An Arizona woman who "died" for a total of 27 minutes asked for a notepad after she was resuscitated to share an urgent message about the afterlife, her family claims.
Madie Johnson took to Instagram last month to share photos of her new tattoo, modeled off a note written by her aunt, Tina Hines, who suffered a massive heart attack in February 2018.
"Her story is too real not to share and has given me a stronger confidence in a faith that so often goes unseen," Johnson wrote.
Hines, from Phoenix, was getting ready to go for a hike with her husband, Brian, last year when she suddenly collapsed.
"Her eyes didn't close, and they were rolled back in her head," Brian Hines told AZFamily at the time. "She was purple and not making any noise or breathing."
Hines's husband was successfully able to resuscitate his wife before paramedics arrived, but she coded multiple times on the way to a local hospital, where she had to be intubated.
"We ended up shocking her three times on scene and two en route," one Phoenix firefighter told the outlet. "I've never shocked anyone five times."
Miraculously, the mom of four woke up and immediately gestured for a pen and piece of paper, with which she scribbled down, "It's real." When asked what her note referenced, Hines responded by "pointing up to heaven with tears in her eyes," according to her niece.
"It was so real, the colors were so vibrant," Hines recalled of her vision, which she said included Jesus standing in front of black gates with a bright yellow glow behind him.
Johnson said she wanted the tattoo as a permanent reminder of her aunt's journey, which has given her a "tangibleness to an eternal hope that is not too far away."
"The way you boldly love Jesus and others has changed the way I hope to live and love," she added.
Johnson's tattoo artist, Suede Silver, took to Facebook to share photos of the tattoo along with the story behind it. They have since been shared over 237,000 times and racked up 38,000 comments, some from people who have experienced similar visions following near-death experiences, which is not an uncommon occurrence.
A 2013 study on the phenomenon, published in the journal Proceedings of the National Academy of Sciences, found that high levels of brain waves present in rats at the time of their deaths may help explain the vivid experiences described by near-death survivors.
"A lot of people thought that the brain, after clinical death, was inactive or hypoactive, with less activity than the waking state, and we show that is definitely not the case," said Dr. Jimo Borjigin, who led the study.
"If anything, it is much more active during the dying process than even the waking state."

Given data:
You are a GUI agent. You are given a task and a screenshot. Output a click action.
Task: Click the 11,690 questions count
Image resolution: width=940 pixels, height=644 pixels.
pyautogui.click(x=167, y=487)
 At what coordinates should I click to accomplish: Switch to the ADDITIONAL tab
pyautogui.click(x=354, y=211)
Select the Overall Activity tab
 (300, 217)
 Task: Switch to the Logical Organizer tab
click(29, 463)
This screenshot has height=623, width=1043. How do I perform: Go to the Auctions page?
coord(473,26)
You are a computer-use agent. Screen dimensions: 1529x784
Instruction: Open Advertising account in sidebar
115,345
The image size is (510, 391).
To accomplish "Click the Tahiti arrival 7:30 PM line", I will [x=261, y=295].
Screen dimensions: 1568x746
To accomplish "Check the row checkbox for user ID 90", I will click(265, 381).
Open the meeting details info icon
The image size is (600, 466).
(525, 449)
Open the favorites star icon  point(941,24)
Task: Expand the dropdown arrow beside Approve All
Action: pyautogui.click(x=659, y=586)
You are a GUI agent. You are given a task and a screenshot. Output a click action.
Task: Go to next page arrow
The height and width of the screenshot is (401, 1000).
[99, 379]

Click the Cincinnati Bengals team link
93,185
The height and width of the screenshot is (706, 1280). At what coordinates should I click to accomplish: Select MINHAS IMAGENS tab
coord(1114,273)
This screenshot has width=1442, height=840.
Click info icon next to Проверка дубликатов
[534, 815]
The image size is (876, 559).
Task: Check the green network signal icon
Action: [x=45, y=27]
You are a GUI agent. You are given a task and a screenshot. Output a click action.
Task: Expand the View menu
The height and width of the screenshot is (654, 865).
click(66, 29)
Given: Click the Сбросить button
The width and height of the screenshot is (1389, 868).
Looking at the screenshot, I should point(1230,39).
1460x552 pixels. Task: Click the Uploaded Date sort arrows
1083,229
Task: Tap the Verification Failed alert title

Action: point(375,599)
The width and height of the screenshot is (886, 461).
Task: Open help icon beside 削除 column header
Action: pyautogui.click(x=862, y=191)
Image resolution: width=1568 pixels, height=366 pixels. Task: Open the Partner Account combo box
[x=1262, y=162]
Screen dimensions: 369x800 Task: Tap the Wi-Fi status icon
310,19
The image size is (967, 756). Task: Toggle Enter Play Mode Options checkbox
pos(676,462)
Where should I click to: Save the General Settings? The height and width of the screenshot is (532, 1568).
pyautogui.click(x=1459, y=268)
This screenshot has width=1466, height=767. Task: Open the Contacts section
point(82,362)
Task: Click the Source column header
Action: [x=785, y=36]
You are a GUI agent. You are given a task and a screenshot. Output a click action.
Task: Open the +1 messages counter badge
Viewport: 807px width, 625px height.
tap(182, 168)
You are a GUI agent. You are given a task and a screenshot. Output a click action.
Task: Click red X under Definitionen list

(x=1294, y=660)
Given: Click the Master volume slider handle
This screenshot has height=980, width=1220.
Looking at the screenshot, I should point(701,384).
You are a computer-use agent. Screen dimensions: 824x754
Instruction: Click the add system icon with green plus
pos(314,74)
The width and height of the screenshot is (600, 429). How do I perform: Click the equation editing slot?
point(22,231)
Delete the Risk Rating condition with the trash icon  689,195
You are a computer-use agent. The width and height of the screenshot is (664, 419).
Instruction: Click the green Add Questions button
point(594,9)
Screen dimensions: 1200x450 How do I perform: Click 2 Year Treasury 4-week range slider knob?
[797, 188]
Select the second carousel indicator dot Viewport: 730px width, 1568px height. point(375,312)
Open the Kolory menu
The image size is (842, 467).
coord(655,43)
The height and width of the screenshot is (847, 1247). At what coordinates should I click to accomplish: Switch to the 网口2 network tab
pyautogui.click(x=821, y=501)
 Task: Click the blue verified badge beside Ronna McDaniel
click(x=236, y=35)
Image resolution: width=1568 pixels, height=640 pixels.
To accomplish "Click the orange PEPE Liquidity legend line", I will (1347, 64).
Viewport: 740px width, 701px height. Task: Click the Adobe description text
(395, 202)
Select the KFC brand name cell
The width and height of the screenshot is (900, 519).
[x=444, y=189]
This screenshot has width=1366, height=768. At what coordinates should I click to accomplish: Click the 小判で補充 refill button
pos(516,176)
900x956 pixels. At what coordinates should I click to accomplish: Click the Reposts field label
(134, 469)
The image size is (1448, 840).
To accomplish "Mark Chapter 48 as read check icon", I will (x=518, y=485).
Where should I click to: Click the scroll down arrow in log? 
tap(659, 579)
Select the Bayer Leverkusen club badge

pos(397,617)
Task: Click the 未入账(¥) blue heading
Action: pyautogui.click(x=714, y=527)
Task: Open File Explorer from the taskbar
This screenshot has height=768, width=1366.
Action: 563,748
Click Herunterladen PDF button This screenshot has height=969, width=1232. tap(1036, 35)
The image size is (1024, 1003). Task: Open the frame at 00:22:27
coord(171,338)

Complete the following:
A. Answer these from the article on Tina Hines's near-death experience:
(i) How many times in total was Hines shocked, according to the firefighter?
(ii) What did Hines write on the paper after she woke up?
(iii) In which journal was the 2013 study published?
B. Render this sentence from the article on Tina Hines's near-death experience in Spanish: "Hines, from Phoenix, was getting ready to go for a hike with her husband, Brian, last year when she suddenly collapsed."

Exercise answers:
A.
(i) Five times.
(ii) "It's real."
(iii) Proceedings of the National Academy of Sciences.

B. Hines, de Phoenix, se estaba preparando para salir de excursión con su esposo, Brian, el año pasado cuando de repente se desplomó.